# [Objective]
Put these lines into a JSON list of strings, one string per line, leaving out blank lines. Begin at the line that contains "Image resolution: width=1456" and stop after the line that contains "center [759, 469].".

# [Input records]
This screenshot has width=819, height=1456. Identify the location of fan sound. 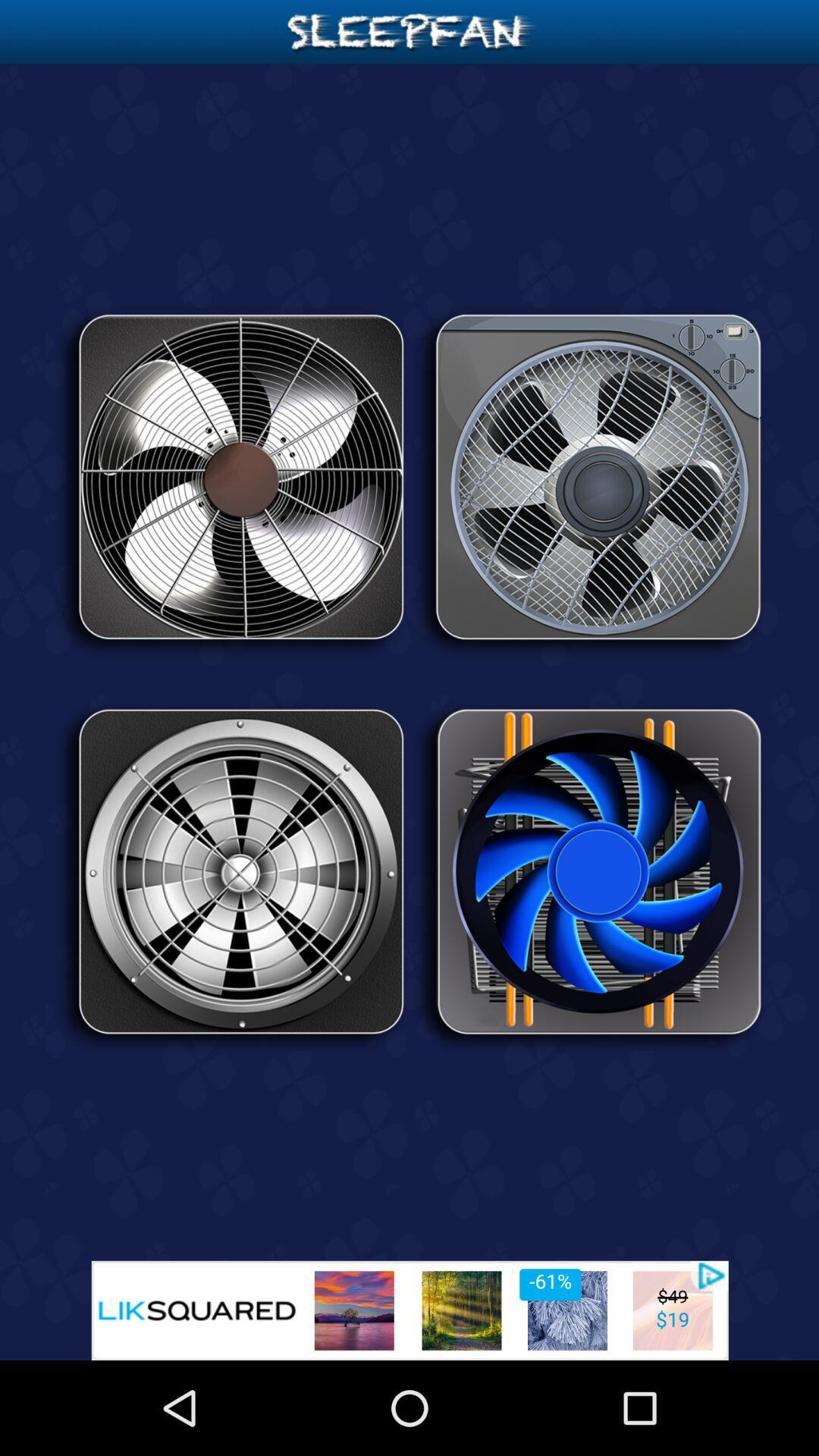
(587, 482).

---

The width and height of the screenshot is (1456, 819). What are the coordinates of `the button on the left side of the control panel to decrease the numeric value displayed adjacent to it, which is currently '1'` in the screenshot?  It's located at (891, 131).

==

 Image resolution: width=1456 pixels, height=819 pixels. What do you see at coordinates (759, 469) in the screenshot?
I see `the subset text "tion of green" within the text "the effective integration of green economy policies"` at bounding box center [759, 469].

# [Solution]
[
  " Image resolution: width=1456 pixels, height=819 pixels. What do you see at coordinates (759, 469) in the screenshot?",
  "I see `the subset text \"tion of green\" within the text \"the effective integration of green economy policies\"` at bounding box center [759, 469]."
]